Gww is correct when I capture a swarm particularly the first of the season in a given spot. I return the trap to it's location. the trap now smell more BEE than before and an after swarm will find it more readily. If I know the parent hive to be a particularly large one I sometimes place a second trap in that area. as often multiple after swarms will leave at the same time. Providing the parent hive overwinters and remains strong enough to produce swarms the next year. That spot will be a good choice each year. Just because it catches nothing one year does not mean it is done. sometimes the main hive does not swarm, or may not have a colony in it a particular year. But bees usually return as long as the hive is not destroyed.


----------



## Fishmaster50 (Apr 30, 2015)

Kevinpdolan said:


> Gww I thought once I used a spot it would not produce again - not sure why but will try that spot again. I have my trap at eye level for ease of handling same as you. Thx for your reply.

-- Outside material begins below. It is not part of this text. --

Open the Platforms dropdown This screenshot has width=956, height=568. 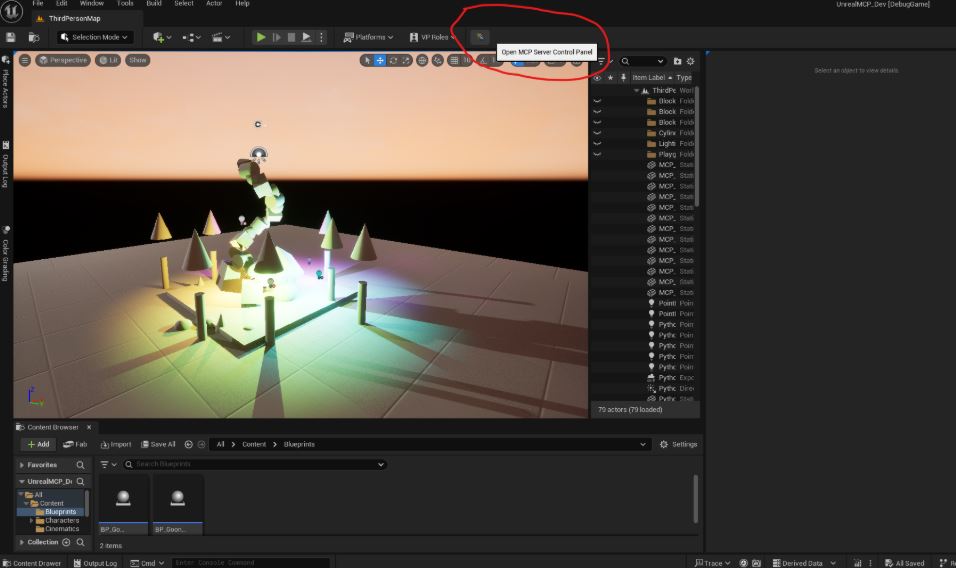tap(368, 37)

Buddy called me about a swarm in his yard on a Friday. Went and got it. The next Friday he called again with another swarm. Went and got it. Found out a hive in the neighbors house and that's where they were coming from.


----------



## crmauch (Mar 3, 2016)

Kevinpdolan said:


> I am new to this and am wondering when to bring in my trap . I have only used one and caught a nice swarm within 24 hours- lucky!! I have moved it to another location and have seen no activity around it for 2 weeks and am wondering if ther will be any more swarming activity in my location, south western ontario. Wondering what other people in my neck of the woods think or do with their traps?


Not in your neck of the woods. I don't have bees yet and my swarm traps were not successful. There might be an uptick in swarms late summer, so I've decided to leave my traps out to mid-September. I figured to store them after that, so that they'll last longer (the traps). 

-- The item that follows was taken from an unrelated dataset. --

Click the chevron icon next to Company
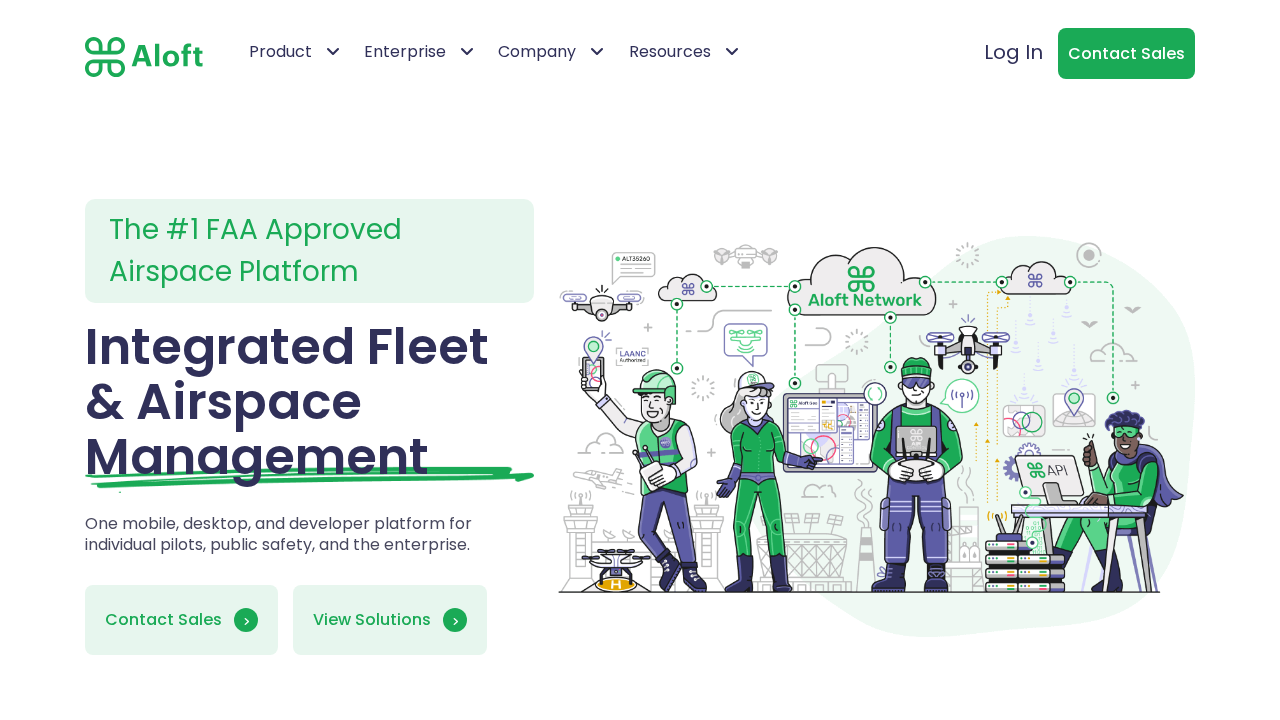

What I'm hoping is that if I do get a swarm, perhaps even if they don't survive the winter, I'll get enough comb that I can use in the swarm traps for next year.

And everything I've read indicates that places where bees swarmed, tends to become swarm locations again.

Good luck!!!


----------



## plong (Jul 13, 2016)

Only my second yr in keeping & first for traps. I caught a swarm in one of my traps 2 weeks ago and just had a chance to move it to a top bar hive 2 nights ago. I covered the entrance with branches etc and it seems as though there are plenty of bees around the hive today however, I put another trap in the same spot that the first trap was in and it is full of bees going in & out. Could it be that the original swarm has went back there or is it possible that a new swarm took over the new trap??


----------



## Eikel (Mar 12, 2014)

This mirrors what a lot have already mentioned but I have a couple of trees that are swarm magnets and produce multiple swarms per year. Frequently I've had swarms moving in while I'm trying to install the previous bait hive's replacement. You can see a noticeable drop in the size of the swarms as the season progresses, I combined the last two swarms and it's still smaller than the earlier swarms. I've pulled my traps for this year.


----------